Word for word, transcribe the data below from the line with "You are a computer-use agent. Viewport: 1200px" to the line with "This screenshot has width=1024, height=655.", keeping both of those lines.

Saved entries
------------------------------------------------------------------------
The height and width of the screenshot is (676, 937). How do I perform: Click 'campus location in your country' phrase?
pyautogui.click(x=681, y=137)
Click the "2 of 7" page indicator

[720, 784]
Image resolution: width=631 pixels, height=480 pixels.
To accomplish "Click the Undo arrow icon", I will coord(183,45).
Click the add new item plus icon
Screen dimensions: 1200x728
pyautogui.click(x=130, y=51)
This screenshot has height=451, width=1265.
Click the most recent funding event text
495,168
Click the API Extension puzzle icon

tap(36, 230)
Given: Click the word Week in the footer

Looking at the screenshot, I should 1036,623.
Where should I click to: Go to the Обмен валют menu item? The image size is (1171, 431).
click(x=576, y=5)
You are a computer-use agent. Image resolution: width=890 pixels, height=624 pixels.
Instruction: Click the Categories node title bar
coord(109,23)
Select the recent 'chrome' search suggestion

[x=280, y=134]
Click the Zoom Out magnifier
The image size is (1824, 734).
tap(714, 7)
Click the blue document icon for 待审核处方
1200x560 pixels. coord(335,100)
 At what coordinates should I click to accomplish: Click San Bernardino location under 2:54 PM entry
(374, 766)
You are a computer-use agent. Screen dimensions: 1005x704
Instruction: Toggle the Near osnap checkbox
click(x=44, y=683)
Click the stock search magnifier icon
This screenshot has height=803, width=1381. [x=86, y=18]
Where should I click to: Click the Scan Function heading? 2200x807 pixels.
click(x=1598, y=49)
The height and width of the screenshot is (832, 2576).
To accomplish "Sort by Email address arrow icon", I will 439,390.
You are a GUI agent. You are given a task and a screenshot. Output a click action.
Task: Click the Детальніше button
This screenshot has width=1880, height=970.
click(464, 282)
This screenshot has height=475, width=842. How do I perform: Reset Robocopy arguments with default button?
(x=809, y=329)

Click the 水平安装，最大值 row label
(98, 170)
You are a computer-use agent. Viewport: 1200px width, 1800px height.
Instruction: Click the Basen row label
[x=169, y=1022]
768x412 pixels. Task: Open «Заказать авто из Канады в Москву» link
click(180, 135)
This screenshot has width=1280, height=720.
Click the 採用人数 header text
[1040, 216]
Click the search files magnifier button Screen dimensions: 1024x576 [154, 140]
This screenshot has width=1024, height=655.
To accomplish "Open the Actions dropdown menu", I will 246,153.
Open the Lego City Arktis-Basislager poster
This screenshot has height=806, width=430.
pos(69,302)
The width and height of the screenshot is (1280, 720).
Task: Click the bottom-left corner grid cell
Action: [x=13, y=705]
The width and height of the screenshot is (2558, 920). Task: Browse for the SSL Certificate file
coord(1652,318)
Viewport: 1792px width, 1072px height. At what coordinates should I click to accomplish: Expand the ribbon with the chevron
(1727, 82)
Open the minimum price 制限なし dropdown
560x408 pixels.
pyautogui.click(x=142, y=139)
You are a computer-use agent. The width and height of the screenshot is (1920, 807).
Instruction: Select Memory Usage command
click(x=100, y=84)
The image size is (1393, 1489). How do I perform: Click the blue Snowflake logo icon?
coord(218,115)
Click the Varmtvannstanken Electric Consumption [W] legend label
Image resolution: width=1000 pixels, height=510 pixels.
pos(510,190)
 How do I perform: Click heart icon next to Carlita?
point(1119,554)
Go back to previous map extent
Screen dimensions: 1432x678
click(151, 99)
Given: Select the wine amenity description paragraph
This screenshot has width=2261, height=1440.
------------------------------------------------------------------------
Output of the task:
You are a computer-use agent. Viewport: 1200px width, 1800px height.
Instruction: Click the Basen row label
[x=169, y=1022]
768x412 pixels. Task: Open «Заказать авто из Канады в Москву» link
click(180, 135)
This screenshot has width=1280, height=720.
Click the 採用人数 header text
[1040, 216]
Click the search files magnifier button Screen dimensions: 1024x576 [154, 140]
This screenshot has width=1024, height=655.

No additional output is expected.